Multinationales responsables: le parlement est incapable de trancher
Droits de l’homme
Les Chambres fédérales ne parviennent pas à formuler de contre-projet à l’initiative décriée par une partie de l’économie suisse. Ultime opportunité, une conférence de conciliation prévue en fin de semaine

Le législatif suisse n’y arrive pas. Ce mardi, après près de trois ans de débat, le Conseil des Etats a de nouveau refusé le contre-projet plébiscité par le National à l’initiative «pour des multinationales responsables». Comme la Chambre basse avait refusé celui des sénateurs en mars dernier et que la troisième navette parlementaire est désormais passée, les deux Chambres se retrouveront ce jeudi en conférence de conciliation. Vu les profondes dissensions sur le sujet, l’initiative qui fait trembler l’économie suisse pourrait cependant bien trôner seule devant l’urne en novembre.

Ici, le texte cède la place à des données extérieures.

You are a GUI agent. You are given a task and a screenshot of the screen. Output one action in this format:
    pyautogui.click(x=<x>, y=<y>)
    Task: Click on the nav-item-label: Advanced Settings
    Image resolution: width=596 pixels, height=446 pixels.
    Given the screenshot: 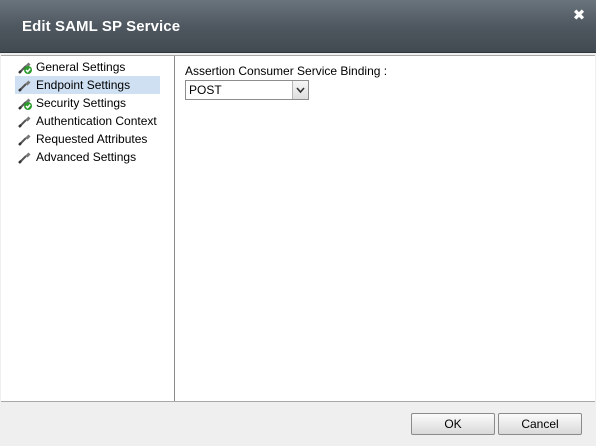 What is the action you would take?
    pyautogui.click(x=86, y=157)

La proposition «acceptable»
Le parlement n’en voulait pourtant pas. En mars dernier, il refusait le texte de l’initiative, qui souhaite conférer aux victimes étrangères de filiales d’entreprises domiciliées en Suisse le pouvoir de les poursuivre en justice sur sol helvétique. Pour tenter de répondre aux préoccupations des initiants en matière de droits de l’homme, deux options plus modérées étaient sur la table. La première: un contre-projet formulé par le National en 2018 qui ne toucherait que les plus grandes entreprises (chiffre d’affaires de plus 80 millions ou bénéfice d’au moins 40 millions et 500 employés – deux des trois critères doivent être remplis) et limiterait leur responsabilité civile à leurs filiales juridiques directes.
Moins drastique que l’initiative, cette proposition qui prévoit également une procédure de conciliation obligatoire entre parties avant le lancement d’un procès a été plusieurs fois soutenue par la Chambre basse et dispose de l’aval des initiants: ils auraient retiré leur texte si le parlement l’avait adoubée. Elle a aussi l’appui d’un large groupe d’entrepreneurs et de faîtières économiques, parmi lesquelles on retrouve la Fédération des entreprises romandes, le Groupement des entreprises multinationales, Coop et Migros. Fin mai, la très importante Fédération des industries alimentaires a encore rejoint cette cohorte, qui ne cesse de s’agrandir.
Et le «tigre de papier»
La proposition ne convient toutefois définitivement pas à la majorité conservatrice des sénateurs, qui a à nouveau torpillé l’idée ce mardi par 28 voix contre 17. «Extrême» selon Economiesuisse, la proposition n’a jamais eu les faveurs des Etats, qui y préféraient un contre-projet formulé l’été dernier par la ministre de la Justice, Karin Keller-Sutter. Moins contraignant, ce dernier suggère l’obligation pour les multinationales de rendre un rapport annuel sur leur politique dans le domaine des droits de l’homme – si toutefois elles disposent d’une telle politique – et un devoir de «diligence» en matière de travail d’enfants et d’extraction de minerais. Une version qui «correspond aux pratiques en cours dans l’UE», a plusieurs fois souligné l’exécutif.
Le problème: qualifiée de «tigre de papier», elle n’a jamais séduit les initiants, qui avaient averti de longue date qu’ils ne retireraient pas leur texte à son profit. Autre problème, le Conseil national n’en a jamais voulu non plus, suscitant le blocage qu’on connaît. Conséquence: ne reste aujourd’hui plus qu’une seule issue, la conférence de conciliation. Composée des 13 membres de la Commission des affaires juridiques du Conseil des Etats et d’une sélection du même nombre de politiciens issus de sa consœur du National, elle tentera de couper la poire en deux. Assez pour que les initiants retirent leur texte? «Cette possibilité existe encore», répond leur porte-parole, Chantal Peyer. En attendant la votation, inéluctable.